(Data records begins)

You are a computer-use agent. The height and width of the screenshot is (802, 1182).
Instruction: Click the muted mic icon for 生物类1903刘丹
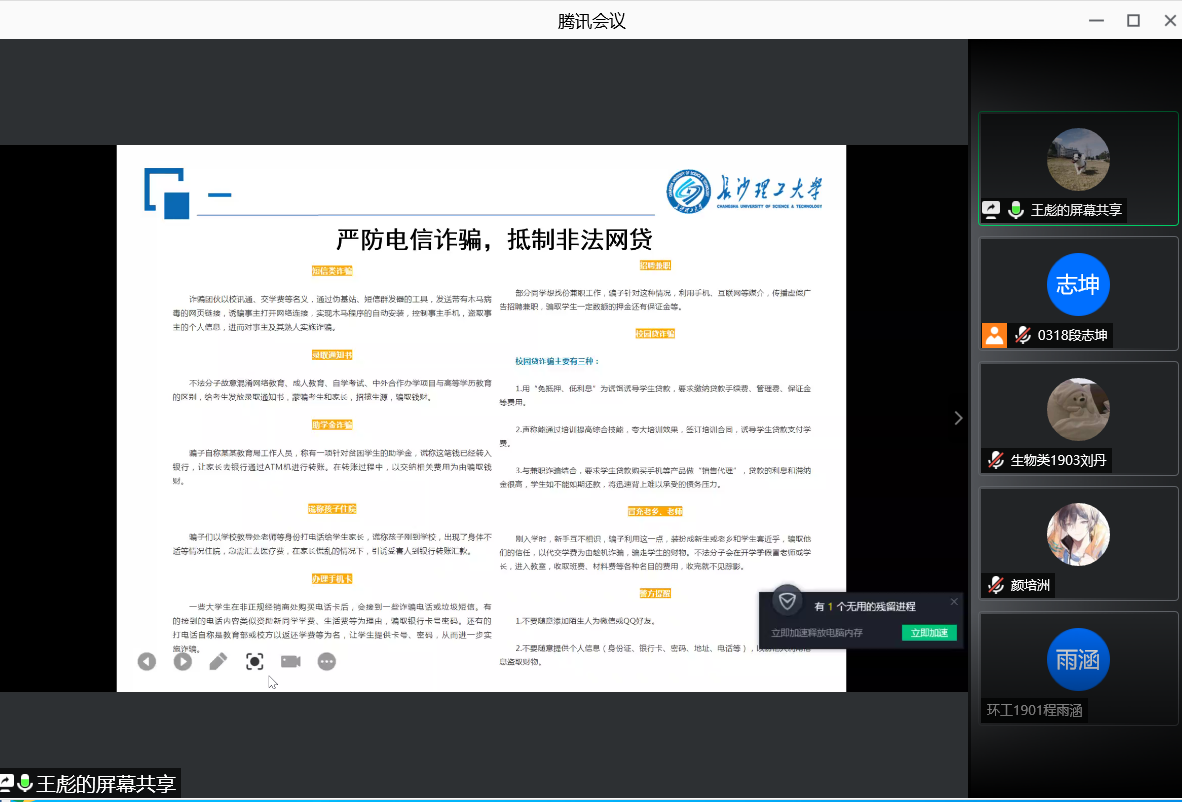coord(996,461)
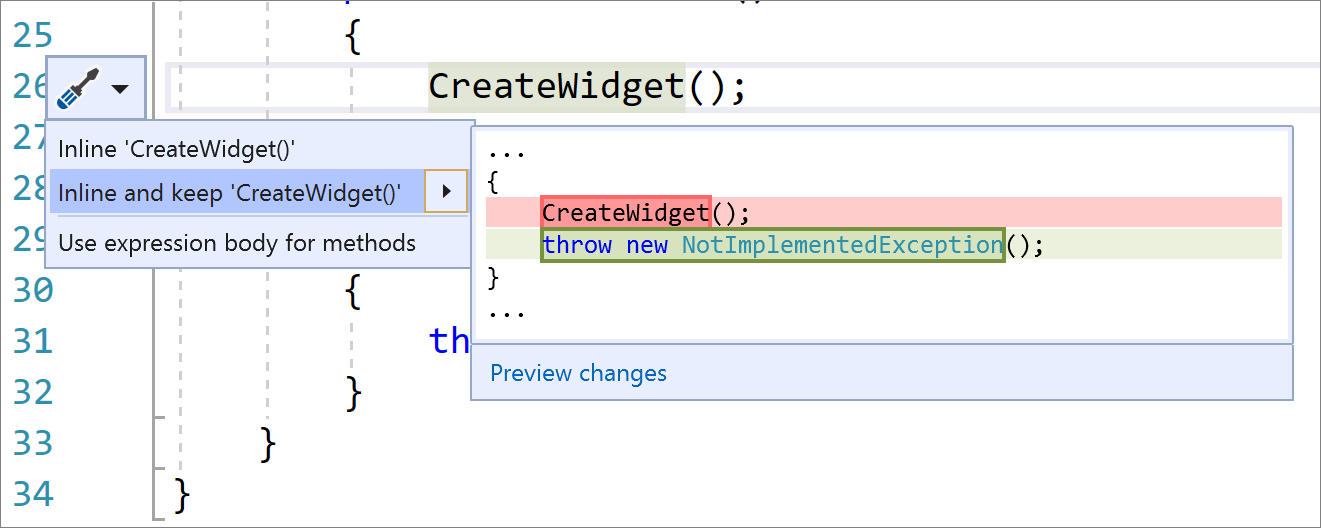
Task: Click the green-boxed throw new statement in preview
Action: point(605,245)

(Data records ends)

§ **Problem description**
When you copy the entries, keep every word exactly as it stands and drop any pictures.

§ **Exercise answer**
You are a computer-use agent. The height and width of the screenshot is (802, 1182).
Instruction: Click the muted mic icon for 生物类1903刘丹
coord(996,461)
Task: Click the green-boxed throw new statement in preview
Action: point(605,245)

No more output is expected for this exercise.